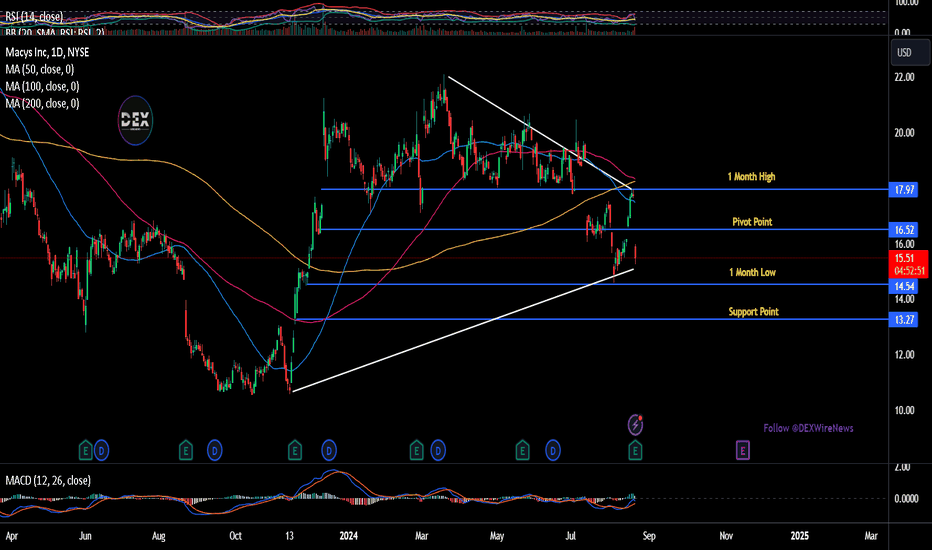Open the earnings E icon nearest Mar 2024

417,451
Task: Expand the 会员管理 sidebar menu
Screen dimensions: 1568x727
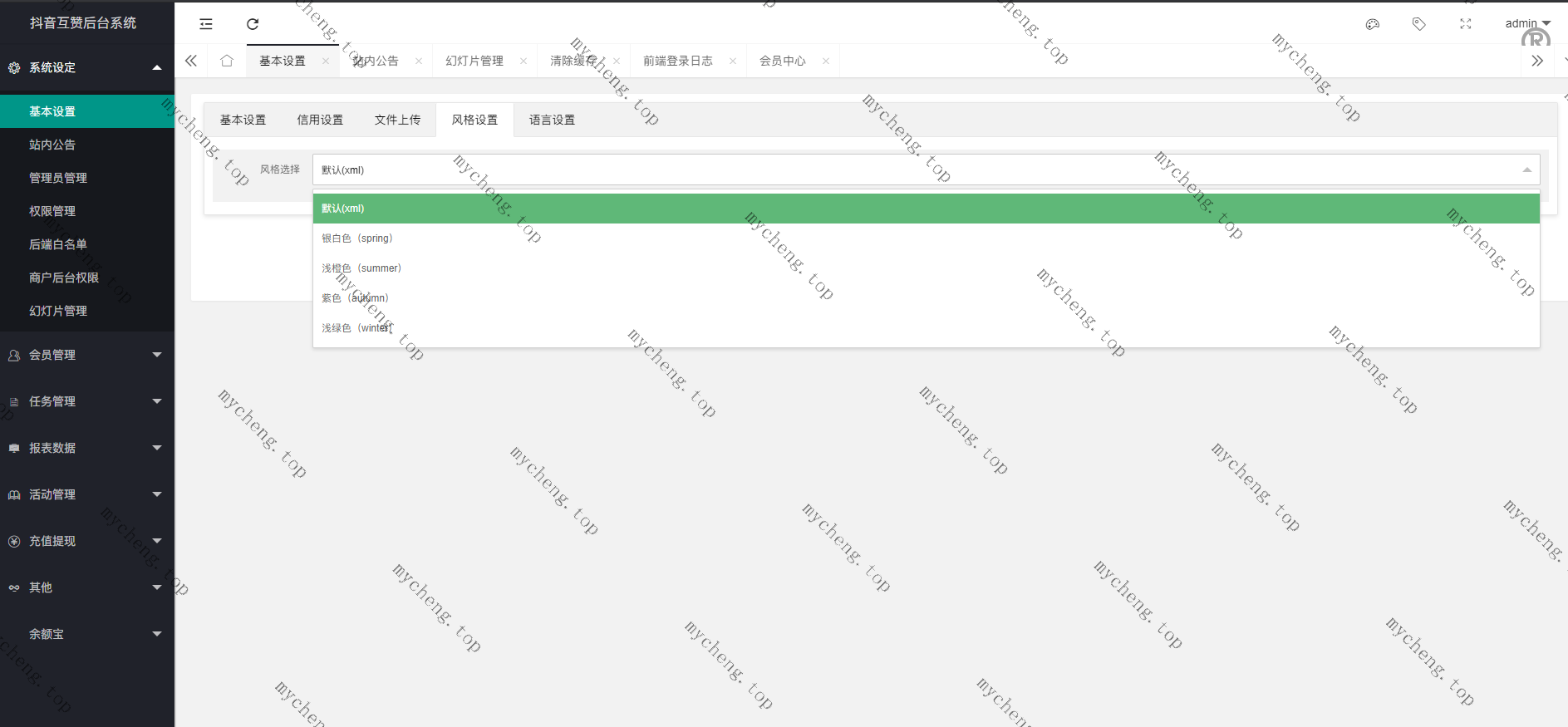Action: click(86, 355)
==========
[Requirements]
Reproduce the lines word for word, starting with the line that contains "Task: Expand the 会员管理 sidebar menu" and continuing through the last of the lines. Omit the pictures from your answer.

[Task response]
Task: Expand the 会员管理 sidebar menu
Screen dimensions: 1568x727
Action: click(86, 355)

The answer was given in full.